Known as Scholz’s star, the red dwarf is a mere 9 percent of the Sun’s mass. It is named after the German astronomer who discovered it.
According to the study conducted by a team of astronomers from the University of Cambridge and the Complutense University of Madrid, Scholz’s star left some traces of the interstellar encounter by perturbing some comets in the outer Oort Cloud, a reservoir of trans-Neptunian objects which is located at the confines of the solar system.
Back in 2015, when a team of astronomers led by Professor Eric Mamajek of the University of Rochester in the US discovered that the star had passed us by, they assumed that it was unlikely for the Scholz’s Star to disturb any of the objects in the Oort Cloud to a significant degree. They assumed that the red dwarf star wouldn’t have had much of an effect on the Solar System.
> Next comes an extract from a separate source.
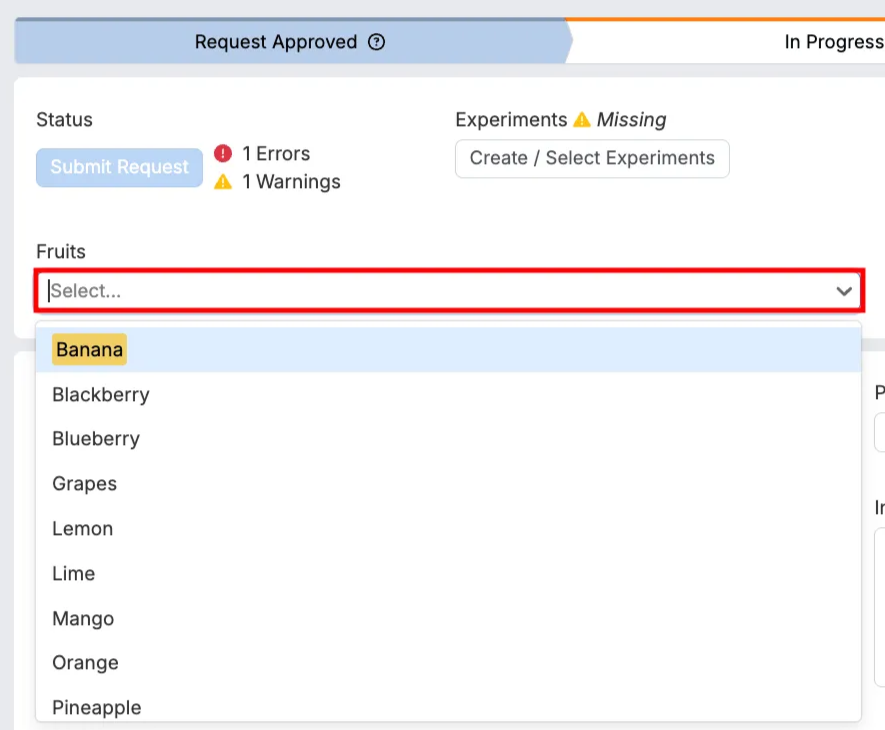Image resolution: width=885 pixels, height=730 pixels.
Task: Click the help icon beside Request Approved
Action: click(x=377, y=42)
But as per the new study findings, it isn’t the case at all. In fact, the researchers claim that the impact of the star’s visit 70,000 years ago can still be seen today. It has been found that Scholz’s Star influenced the trajectories of some Oort Cloud objects.
For the purpose of the study, the astronomers analyzed around 340 objects of the solar system with hyperbolic orbits. They then identified the movements of dozens of known Oort Cloud objects as having been influenced by the passage of Scholz´s star. The close fly-by of the star did not disturb all the hyperbolic objects of the solar system, but only those that were closest to it at that time.
“Using numerical simulations we have calculated the radiants or positions in the sky from which all these hyperbolic objects seem to come,” said Carlos de la Fuente Marcos, co-author of the study.
“In principle, one would expect those positions to be evenly distributed in the sky, particularly if these objects come from the Oort cloud; however, what we find is very different: a statistically significant accumulation of radiants,” Marcos added. “The pronounced over-density appears projected in the direction of the constellation of Gemini, which fits the close encounter with Scholz’s Star.”
The study result has been published in the journal Monthly Notices of the Royal Astronomical Society: Letters.